Slogan é slogan, e por mais desagradável que seja, não costuma dizer muita coisa sobre projetos ou planos de governo. No caso de Martha Rocha a tática é explorar seu cargo de delegada para atrair o eleitorado preocupado com a questão da segurança pública – uma parcela considerável da população, a julgar pela eleição de Bolsonaro, que prometia jogar duro nessa cuestão aí, e de tantos políticos ligados às forças policiais.
Isso não significa necessariamente que Martha é da turma do “bandido bom é bandido morto” ou algo que o valha. Ela caminha, na verdade, no sentido contrário, conforme declarou em entrevista à Folha:
Quem acompanhou minha trajetória na polícia sabe que sempre fortaleci o respeito aos direitos humanos. Incluímos o nome social [de travestis em registros de ocorrência], a motivação de homofobia [em crimes violentos], o que me deu o título de musa LGBT. Na minha gestão, criamos protocolos para atuação nos casos de auto de resistência [pessoas mortas pela polícia]. Se as pessoas querem um rótulo, sou uma delegada de esquerda
Ressaltar suas ações nas questões dos autos de resistência e da homofobia, na defesa dos direitos humanos e de travestis e ainda se dizer uma “delegada de esquerda” não seria, convenhamos, a melhor estratégia para a candidata se ela se alinhasse ao conservadorismo que aplaude e fomenta o estado policial. Orlando Zaccone, um dos expoentes dos policiais antifascistas, lembrou outro caso em que a delegada Martha atuou em defesa de pautas progressistas.

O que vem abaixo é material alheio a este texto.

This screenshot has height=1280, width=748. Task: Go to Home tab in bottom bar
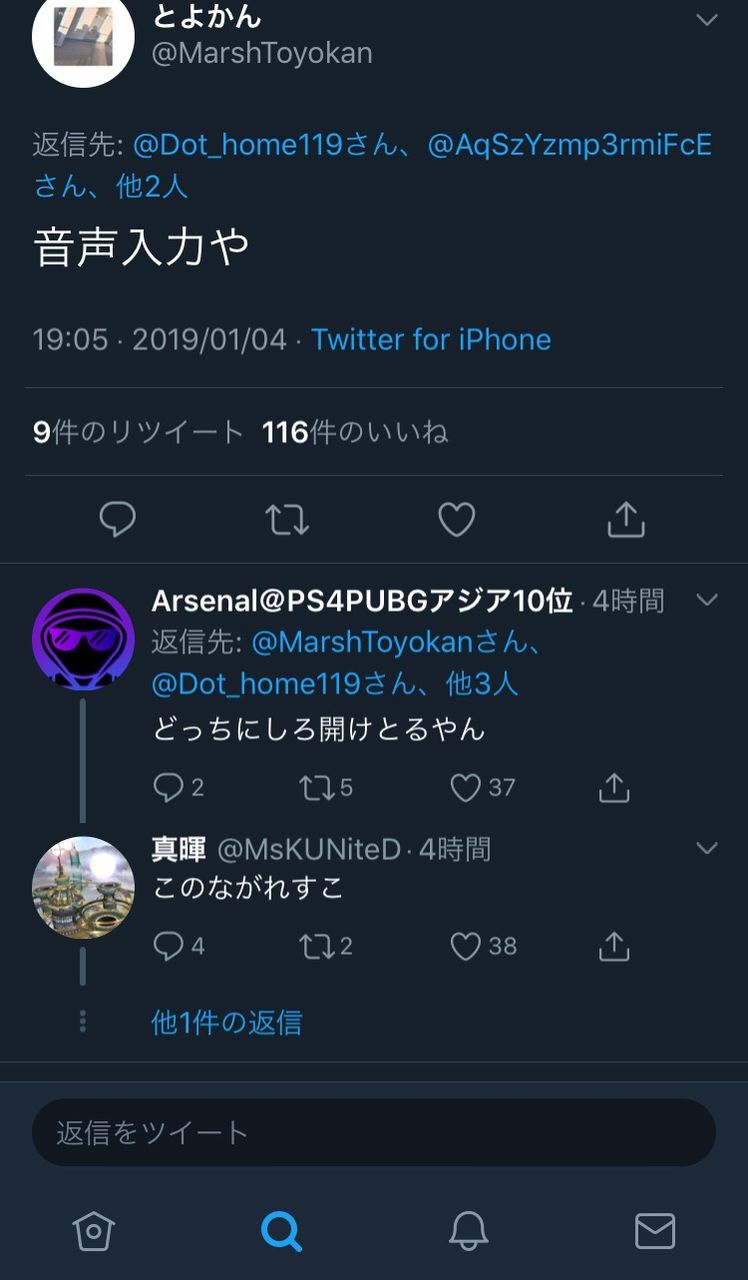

Vejamos outro exemplo de ação da campanha da candidata:
Uma análise sociológica não poderia deixar de constatar que o fortalecimento do antagonismo entre o delegado e o malandro não é lá muito positivo, pois essa dicotomia é fundamental para a manutenção do estado policial. No entanto, não é em uma campanha eleitoral que isso se resolverá.
No estado de coisas em que nos encontramos, utilizar esse antagonismo tão arraigado na população para eleger uma candidata progressista é, me parece, uma jogada inteligente. Chegar ao poder executivo é um dos caminhos mais efetivos para que se implementem ações contundentes contra o estado policial. Estando no poder, Martha pode utilizar sua atuação na questão dos autos de resistência para fomentar o debate sobre o assunto, politizando a população, e, assim, ter condições de implementar ações efetivas de combate à tragédia da violência policial.

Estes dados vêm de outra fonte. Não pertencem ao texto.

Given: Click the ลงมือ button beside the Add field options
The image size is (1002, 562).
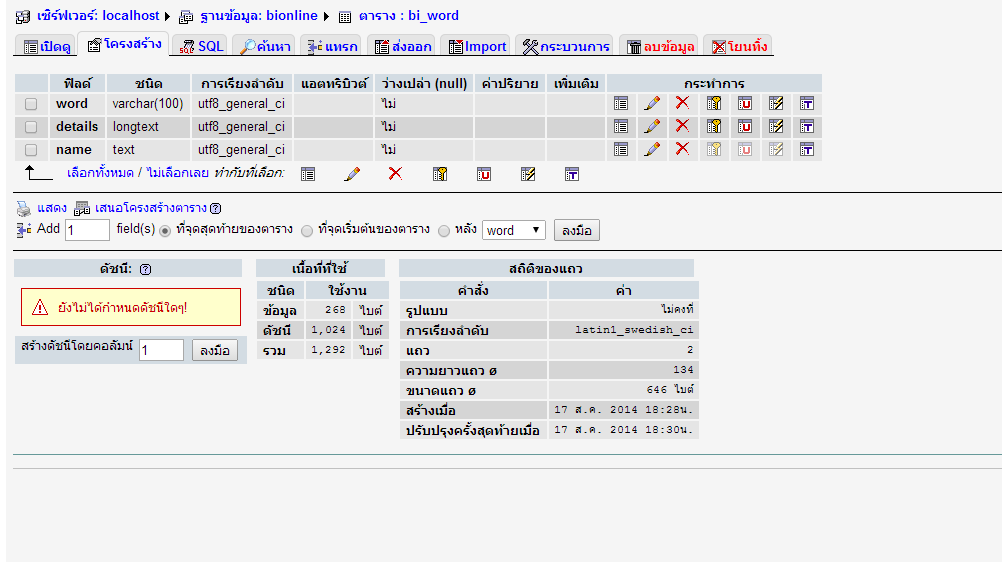Looking at the screenshot, I should [x=576, y=230].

No mais, apresentar Eduardo Paes como o malandro que está com medo da delegada Martha foi uma boa sacada. Assim como o distintivo emoldurando o número da candidata.
A estratégia de ressaltar o cargo de delegada é uma boa maneira de retirar da direita a exclusividade sobre a pauta da segurança pública, algo evidentemente necessário se pretendemos chegar aos principais cargo de poder do país.
As críticas a esta abordagem são sintomas de dois tipos de purismo que acometem alguns setores da esquerda.
Um, meio inconsequente, parece pretender chegar ao poder apenas quando a população estiver majoritariamente alinhada com os mais nobres ideais progressistas de direitos humanos, distribuição de renda e liberdades de costumes – daqui a algumas décadas, portanto.
Outro é o purismo de goela: na oposição defende a pauta máxima, briga por todos os princípios ideológicos e não abre mão de uma mísera bandeira partidária sequer. No governo, abraça banqueiros, grandes empresários, especuladores, barões da mídia etc., uma festa danada, como diria o Paulo Guedes.
Para estes, o melhor slogan é provavelmente o do governo Lula: Brasil, Um País de Todos, que remete à elogiável inclusão de setores historicamente marginalizados da sociedade, mas também faz lembrar que os “banqueiros nunca ganharam tanto nesse país quanto nos meus governos”, como costuma dizer o ex-presidente. Os banqueiros incluem-se no todos, é claro, só que incluem-se um pouco mais que os outros.
O país era de todos, mas continuava sendo mais dos banqueiros, mesmo. Se a questão é o slogan, eis aí um slogan certeiro e coerente.